Скоро закипел кулеш. Лука нарезал в мисочку сала, ложкой растер его и бросил в котелок.
Между тем Савка и Лаврин, смазав колеса и оси дегтем, потуже увязали мешки на возах. Оставалось перекусить и – в дорогу.
Слушая возчиков, их речь, их незлую перебранку, Иван думал о том, что судьба не обошла его: ему придется жить в одном селе с такими людьми, как его попутчики, он сможет их часто видеть, говорить с ними, слушать, наблюдать в каждодневном быту, и, несомненно, все это пригодится в задуманной работе.
Уже кончали есть, когда в корчме послышался шум. Скрипнула дверь, из сеней вышли двое полицейских, вынесли на крыльцо человека и потащили через двор к воротам, где стояла уже готовая в дорогу подвода, взвалили человека на воз поверх расстеленного рядна. Один полицейский остался, другой вернулся в корчму.

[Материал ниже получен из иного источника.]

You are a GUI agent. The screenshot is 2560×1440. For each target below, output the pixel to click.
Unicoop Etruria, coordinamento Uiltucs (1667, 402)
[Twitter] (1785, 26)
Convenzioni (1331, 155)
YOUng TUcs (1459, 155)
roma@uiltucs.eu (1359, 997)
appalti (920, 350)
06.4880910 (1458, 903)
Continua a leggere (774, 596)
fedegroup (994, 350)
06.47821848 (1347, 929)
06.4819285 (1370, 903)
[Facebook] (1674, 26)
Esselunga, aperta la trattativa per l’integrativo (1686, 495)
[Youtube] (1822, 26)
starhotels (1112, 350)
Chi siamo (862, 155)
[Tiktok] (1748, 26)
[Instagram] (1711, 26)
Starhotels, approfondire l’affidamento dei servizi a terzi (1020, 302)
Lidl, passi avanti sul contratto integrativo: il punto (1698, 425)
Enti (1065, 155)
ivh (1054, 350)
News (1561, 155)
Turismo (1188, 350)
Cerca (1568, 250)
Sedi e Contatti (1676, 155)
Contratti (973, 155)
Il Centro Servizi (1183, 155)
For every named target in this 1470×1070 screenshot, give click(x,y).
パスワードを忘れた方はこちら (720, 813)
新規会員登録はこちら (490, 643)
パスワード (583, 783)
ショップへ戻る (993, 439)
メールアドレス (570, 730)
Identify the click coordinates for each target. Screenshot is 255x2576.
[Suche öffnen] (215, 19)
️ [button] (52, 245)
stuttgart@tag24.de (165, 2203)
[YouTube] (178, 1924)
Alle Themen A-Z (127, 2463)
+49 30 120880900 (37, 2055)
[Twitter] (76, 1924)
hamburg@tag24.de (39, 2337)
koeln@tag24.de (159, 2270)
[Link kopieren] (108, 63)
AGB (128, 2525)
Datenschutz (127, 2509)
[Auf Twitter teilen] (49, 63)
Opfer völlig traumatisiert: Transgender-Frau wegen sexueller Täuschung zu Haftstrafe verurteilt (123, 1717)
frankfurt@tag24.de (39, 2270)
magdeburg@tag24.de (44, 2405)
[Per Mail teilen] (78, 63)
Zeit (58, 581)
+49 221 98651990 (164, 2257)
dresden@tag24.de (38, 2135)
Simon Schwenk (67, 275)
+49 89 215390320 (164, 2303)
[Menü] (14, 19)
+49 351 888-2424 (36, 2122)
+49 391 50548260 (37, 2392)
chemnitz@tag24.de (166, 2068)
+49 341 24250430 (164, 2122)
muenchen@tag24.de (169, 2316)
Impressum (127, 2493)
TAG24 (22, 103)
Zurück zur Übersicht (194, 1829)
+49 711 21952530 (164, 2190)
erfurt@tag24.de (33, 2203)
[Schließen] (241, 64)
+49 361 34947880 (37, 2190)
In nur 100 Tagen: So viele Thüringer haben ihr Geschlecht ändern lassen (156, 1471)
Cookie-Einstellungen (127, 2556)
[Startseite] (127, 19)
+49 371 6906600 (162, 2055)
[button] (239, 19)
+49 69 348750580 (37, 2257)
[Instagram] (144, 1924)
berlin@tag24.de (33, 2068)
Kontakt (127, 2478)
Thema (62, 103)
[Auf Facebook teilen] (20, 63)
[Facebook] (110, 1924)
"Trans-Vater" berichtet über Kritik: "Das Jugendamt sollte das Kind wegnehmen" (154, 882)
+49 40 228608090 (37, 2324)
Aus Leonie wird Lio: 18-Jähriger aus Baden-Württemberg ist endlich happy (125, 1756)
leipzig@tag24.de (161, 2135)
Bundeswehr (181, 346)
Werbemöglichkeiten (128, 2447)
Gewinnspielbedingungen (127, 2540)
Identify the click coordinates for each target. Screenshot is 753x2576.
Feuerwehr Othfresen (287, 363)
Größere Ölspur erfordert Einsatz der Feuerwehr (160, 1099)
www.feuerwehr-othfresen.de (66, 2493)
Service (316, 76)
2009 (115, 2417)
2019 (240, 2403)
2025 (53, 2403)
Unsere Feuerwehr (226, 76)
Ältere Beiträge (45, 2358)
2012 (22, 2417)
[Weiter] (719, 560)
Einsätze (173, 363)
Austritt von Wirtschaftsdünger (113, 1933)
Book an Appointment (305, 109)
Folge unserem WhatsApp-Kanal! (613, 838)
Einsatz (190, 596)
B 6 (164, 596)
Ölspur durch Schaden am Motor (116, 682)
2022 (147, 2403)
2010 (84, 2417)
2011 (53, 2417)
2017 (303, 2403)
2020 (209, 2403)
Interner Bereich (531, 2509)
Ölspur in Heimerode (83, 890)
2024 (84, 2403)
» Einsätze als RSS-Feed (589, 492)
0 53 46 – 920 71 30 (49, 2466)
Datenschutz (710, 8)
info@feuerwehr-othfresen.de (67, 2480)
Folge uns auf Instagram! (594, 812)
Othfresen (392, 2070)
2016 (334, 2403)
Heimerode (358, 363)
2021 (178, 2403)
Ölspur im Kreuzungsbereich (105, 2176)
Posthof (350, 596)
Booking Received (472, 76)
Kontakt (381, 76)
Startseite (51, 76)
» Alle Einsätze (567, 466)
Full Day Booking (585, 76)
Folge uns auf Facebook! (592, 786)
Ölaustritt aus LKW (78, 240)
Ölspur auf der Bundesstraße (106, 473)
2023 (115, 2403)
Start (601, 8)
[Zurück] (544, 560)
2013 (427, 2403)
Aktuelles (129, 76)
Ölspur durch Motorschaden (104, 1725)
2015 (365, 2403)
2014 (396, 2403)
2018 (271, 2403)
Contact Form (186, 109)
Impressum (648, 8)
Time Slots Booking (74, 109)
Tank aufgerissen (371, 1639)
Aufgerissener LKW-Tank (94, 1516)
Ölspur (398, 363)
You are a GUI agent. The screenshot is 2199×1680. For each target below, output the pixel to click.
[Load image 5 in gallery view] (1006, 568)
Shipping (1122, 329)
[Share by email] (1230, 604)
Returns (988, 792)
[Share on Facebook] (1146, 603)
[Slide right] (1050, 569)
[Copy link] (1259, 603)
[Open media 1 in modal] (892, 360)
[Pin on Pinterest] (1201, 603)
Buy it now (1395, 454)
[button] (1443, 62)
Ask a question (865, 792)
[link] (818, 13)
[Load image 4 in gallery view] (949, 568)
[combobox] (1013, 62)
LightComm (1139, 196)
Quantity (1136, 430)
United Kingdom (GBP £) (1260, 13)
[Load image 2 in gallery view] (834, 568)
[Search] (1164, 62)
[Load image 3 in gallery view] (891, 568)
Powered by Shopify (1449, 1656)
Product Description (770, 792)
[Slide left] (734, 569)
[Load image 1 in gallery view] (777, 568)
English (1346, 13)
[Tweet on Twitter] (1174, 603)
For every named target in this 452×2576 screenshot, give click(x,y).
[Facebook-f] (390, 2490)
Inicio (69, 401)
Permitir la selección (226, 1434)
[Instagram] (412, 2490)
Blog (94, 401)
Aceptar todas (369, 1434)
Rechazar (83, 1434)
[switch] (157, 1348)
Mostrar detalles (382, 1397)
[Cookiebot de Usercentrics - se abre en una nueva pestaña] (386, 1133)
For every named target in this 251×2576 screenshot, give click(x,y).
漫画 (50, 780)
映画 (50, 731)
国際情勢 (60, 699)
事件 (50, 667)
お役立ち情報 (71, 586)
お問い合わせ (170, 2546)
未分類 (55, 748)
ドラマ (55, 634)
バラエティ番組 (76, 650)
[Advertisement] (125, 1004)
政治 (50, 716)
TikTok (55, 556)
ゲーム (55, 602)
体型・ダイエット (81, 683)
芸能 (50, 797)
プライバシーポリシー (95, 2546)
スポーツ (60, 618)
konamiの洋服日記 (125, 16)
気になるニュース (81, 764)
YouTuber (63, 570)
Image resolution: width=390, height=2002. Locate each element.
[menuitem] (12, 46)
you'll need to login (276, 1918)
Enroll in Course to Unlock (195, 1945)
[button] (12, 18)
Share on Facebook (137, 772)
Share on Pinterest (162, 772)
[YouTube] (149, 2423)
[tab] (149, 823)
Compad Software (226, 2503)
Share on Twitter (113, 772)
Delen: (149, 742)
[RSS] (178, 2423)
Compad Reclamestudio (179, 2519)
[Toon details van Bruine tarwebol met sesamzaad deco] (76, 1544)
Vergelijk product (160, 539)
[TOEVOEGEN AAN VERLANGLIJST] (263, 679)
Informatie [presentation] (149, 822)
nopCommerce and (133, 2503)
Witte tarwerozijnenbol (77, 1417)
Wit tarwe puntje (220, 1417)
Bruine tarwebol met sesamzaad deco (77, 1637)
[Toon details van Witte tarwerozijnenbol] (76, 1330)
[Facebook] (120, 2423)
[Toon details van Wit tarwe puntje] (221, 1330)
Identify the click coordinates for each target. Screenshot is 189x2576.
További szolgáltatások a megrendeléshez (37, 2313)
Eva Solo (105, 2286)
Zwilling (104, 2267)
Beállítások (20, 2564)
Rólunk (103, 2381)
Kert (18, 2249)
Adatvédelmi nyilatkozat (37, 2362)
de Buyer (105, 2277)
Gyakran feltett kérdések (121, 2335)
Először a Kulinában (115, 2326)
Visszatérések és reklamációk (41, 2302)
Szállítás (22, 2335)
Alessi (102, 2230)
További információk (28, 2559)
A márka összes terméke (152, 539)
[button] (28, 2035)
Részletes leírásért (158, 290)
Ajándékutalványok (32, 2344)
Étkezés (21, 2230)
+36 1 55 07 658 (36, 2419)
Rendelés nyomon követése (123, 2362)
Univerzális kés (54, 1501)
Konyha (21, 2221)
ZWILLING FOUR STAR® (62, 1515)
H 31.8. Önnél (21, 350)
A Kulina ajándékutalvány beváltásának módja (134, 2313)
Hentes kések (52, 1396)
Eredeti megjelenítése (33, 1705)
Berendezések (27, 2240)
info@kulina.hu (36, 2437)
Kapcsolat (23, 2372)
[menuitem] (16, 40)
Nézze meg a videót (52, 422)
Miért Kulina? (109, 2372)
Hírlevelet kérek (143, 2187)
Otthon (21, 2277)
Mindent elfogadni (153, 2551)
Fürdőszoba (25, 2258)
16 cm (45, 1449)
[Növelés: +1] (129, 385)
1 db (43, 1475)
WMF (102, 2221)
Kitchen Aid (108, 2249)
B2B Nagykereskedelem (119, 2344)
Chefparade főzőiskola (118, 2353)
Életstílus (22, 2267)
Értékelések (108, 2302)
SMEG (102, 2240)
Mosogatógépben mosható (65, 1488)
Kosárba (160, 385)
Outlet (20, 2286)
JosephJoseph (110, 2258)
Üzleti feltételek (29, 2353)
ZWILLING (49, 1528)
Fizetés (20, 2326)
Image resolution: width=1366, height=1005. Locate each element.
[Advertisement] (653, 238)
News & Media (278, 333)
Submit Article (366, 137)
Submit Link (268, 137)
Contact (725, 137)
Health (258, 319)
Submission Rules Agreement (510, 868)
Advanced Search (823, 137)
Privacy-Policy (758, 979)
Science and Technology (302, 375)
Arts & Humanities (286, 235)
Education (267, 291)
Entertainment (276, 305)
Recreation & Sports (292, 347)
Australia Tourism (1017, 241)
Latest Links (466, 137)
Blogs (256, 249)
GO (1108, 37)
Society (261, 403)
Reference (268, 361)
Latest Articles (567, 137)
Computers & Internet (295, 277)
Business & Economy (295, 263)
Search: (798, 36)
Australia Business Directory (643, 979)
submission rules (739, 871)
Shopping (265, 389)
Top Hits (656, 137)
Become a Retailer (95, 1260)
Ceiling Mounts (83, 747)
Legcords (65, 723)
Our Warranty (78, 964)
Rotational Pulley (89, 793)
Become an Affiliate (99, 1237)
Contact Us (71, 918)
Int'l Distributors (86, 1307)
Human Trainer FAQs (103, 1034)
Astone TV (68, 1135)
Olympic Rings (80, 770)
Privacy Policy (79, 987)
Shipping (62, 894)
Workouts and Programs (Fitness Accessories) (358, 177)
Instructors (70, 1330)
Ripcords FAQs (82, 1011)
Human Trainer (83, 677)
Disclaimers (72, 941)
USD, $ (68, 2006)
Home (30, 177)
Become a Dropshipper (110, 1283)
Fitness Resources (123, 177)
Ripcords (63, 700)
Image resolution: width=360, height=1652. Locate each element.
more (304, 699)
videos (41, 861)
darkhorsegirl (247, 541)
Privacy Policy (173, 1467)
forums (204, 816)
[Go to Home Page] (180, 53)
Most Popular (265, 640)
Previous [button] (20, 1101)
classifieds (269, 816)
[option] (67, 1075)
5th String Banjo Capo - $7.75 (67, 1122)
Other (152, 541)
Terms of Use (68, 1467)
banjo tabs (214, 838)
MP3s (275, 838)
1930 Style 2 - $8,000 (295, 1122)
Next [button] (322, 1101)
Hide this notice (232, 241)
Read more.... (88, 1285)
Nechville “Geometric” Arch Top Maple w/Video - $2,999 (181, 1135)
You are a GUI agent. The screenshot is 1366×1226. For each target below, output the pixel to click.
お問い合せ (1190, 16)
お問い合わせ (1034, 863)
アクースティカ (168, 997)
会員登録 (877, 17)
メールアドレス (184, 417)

Иван подошел ближе, полицейский не остановил его, и он хорошо разглядел арестанта, еще молодого, заросшего грязновато-серой бородой, с полузакрытыми глубоко провалившимися глазами. Левую ногу и руку сковывала тяжелая цепь, при каждом движении она гремела, и звук этот в степной тишине казался особенно ужасным. Нетрудно было догадаться, кого везли полицейские, но одежда на человеке была не арестантская: порванная в нескольких местах черная, суконная куртка и такие же грубые суконные шаровары, на ногах – задубевшие опорки. Голова открыта, русые волосы прилипли к вискам.
Иван осмелел:
– Господин полицейский, может, ему помощь нужна?
– А вы, сударь, кто – лекарь?
– К сожалению, нет, но позвольте заметить: недалеко отсюда Пирятин, и там, насколько мне известно, расквартирована воинская команда, стало быть, должен быть и лекарь.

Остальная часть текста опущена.